Monsieur Capus, la dimension européenne est effectivement essentielle, même si je ne l’ai pas évoquée lors de la présentation de ce budget. Je le rappelle, le président de la République porte l’ambition d’accélérer le calendrier de déploiement de Frontex, lequel doit avoir lieu en 2027 avec des effectifs renforcés : 10 000 agents à l’échelle de l’Europe pour protéger nos frontières. Nous avons obtenu que cette échéance soit avancée à 2024.
Monsieur Bonnecarrère, vous m’avez interrogé sur la compatibilité et l’interopérabilité des différents fichiers informatiques européens. À cet égard, nous avons prévu 11,9 millions d’euros qui n’apparaissent pas dans le présent budget parce qu’ils relèvent de la création de la direction interministérielle du numérique (Dinum) et du programme 216, « Conduite et pilotage des politiques de l’intérieur ».
Vous avez posé, monsieur le sénateur, une question essentielle : des mesures d’éloignement ne sont-elles pas exécutées pour des raisons financières ? Non !
La non-exécution de ces mesures peut avoir deux causes.
La première est l’absence de laissez-passer consulaires.
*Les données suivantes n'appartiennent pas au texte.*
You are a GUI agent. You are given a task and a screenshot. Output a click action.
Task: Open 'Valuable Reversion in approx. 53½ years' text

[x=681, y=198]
Nous menons sur ce sujet un important travail diplomatique, et je me suis déplacé dans de nombreux pays d’origine de la migration, afin d’améliorer le dispositif.
La seconde cause est le manque de personnels disponibles pour procéder à ces éloignements.
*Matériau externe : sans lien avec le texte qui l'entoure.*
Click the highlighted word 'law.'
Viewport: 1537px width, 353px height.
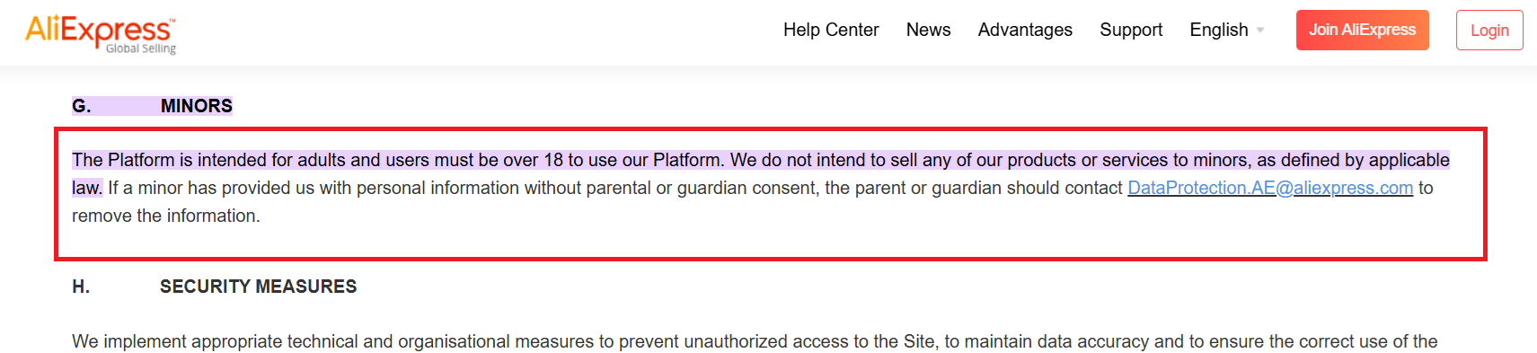pyautogui.click(x=87, y=188)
Les politiques de développement de places dans les centres de rétention administrative nous permettent d’agir en la matière.
Les éloignements contraints ont augmenté de 20 % en 2017 et 2018, et cette tendance se confirme. Les laissez-passer consulaires ont atteint le taux historique de 60 %, le plus haut jamais atteint.
Nous devons également veiller à favoriser les moyens consacrés à l’éloignement, mais je veux être très clair : aucun éloignement n’est annulé faute de crédits. Les réacheminements sont en augmentation, et il est important de maintenir cette pression. (Applaudissements sur les travées des groupes LaREM, Les Indépendants et RDSE.)
(M. Philippe Dallier remplace M. David Assouline au fauteuil de la présidence.)